There’s nothing new under the sun . . . The British spent 25 years pursuing the one state solution. Then the UN proposed a partition, while imposing a regional economic union, i.e. a confederation, between the Jewish and Arab states in Palestine. The plan specifically called for mandatory revenue sharing and re-distribution of revenue between the two states in order for the proposed Arab state to remain economically viable and pay for its essential public services.

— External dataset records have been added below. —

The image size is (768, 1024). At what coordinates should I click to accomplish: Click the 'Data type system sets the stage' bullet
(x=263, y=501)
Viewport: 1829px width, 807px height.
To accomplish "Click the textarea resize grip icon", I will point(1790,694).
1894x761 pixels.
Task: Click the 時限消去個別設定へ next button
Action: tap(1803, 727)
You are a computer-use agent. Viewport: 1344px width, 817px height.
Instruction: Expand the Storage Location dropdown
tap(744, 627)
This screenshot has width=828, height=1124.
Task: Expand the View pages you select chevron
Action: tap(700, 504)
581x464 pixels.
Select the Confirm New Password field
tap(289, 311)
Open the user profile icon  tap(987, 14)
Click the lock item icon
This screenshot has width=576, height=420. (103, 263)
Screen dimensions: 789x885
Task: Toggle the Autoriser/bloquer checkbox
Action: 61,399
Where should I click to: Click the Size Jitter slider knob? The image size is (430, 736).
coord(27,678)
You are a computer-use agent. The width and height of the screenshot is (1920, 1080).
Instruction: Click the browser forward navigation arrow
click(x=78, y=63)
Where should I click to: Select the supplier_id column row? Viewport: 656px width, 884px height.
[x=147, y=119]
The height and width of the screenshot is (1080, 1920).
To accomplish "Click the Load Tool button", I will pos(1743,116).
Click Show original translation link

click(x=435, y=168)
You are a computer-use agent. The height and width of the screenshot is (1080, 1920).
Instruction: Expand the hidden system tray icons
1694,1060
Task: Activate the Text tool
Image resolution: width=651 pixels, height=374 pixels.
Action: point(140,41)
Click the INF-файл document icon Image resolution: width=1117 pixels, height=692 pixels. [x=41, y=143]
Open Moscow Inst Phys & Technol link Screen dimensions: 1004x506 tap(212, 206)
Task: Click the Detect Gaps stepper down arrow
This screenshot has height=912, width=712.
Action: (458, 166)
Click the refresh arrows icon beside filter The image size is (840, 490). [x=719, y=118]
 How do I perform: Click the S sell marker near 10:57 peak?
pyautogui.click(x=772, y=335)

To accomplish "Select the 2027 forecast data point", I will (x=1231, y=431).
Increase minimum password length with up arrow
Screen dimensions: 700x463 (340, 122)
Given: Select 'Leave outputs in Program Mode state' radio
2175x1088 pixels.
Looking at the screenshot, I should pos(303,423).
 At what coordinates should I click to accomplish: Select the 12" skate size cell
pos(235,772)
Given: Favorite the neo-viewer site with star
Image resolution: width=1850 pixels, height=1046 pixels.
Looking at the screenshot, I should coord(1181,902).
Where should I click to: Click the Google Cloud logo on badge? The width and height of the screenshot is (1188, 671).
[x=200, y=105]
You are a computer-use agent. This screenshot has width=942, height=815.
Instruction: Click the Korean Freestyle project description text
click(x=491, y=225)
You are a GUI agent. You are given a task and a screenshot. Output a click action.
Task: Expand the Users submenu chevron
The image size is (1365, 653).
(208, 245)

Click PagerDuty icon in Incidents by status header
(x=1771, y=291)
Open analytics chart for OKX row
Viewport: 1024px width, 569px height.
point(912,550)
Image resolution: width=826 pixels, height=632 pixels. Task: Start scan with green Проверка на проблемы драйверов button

IMO, two things need to happen:
1. The oppressive, colonialist, expansionist and supremacist “Jewish State” of Israel needs to:
– halt its ON-GOING occupation immediately and completely;
– withdraw to within its / Partition borders;
– enter into sincere negotiations for a just and mutually-beneficial peace; and
– work to transform itself from an oppressive and supremacist “Jewish State” into a secular, democratic and egalitarian Israeli state – a “culturally Jewish” state of and for all of its citizens, equally.
2. The Palestinians need to:
– abandon their desire for full RoR – perhaps limit it to those originally displaced plus one generation descended – and be more open to accepting payment in lieu;
– accept the existence of Israel as a secular, democratic, egalitarian and “culturally Jewish” state; and
– pledge to establish Palestine as a secular, democratic and egalitarian state – a “culturally Palestinian” state of and for all of its citizens, equally.
#1 is highly unlikely to happen. Hateful and immoral Zio-supremacists like hophmeee, miriam6eee and OlegReee; the entire Jewish-Israeli administration; and Zio-supremacist groups like AIPAC and their lickspittles – have made it quite clear that they value Jewish supremacism above all else.
#2 may happen, but it’s not entirely clear (to me, anyway) that that’s the case. I certainly hope it is.
1S1P1V.
I fervently wish the US would “get on board”– Mr. Obama can’t run again– what’s he got to lose?
There is, in reality, much for the US to gain. It is most definitely in our national security interests.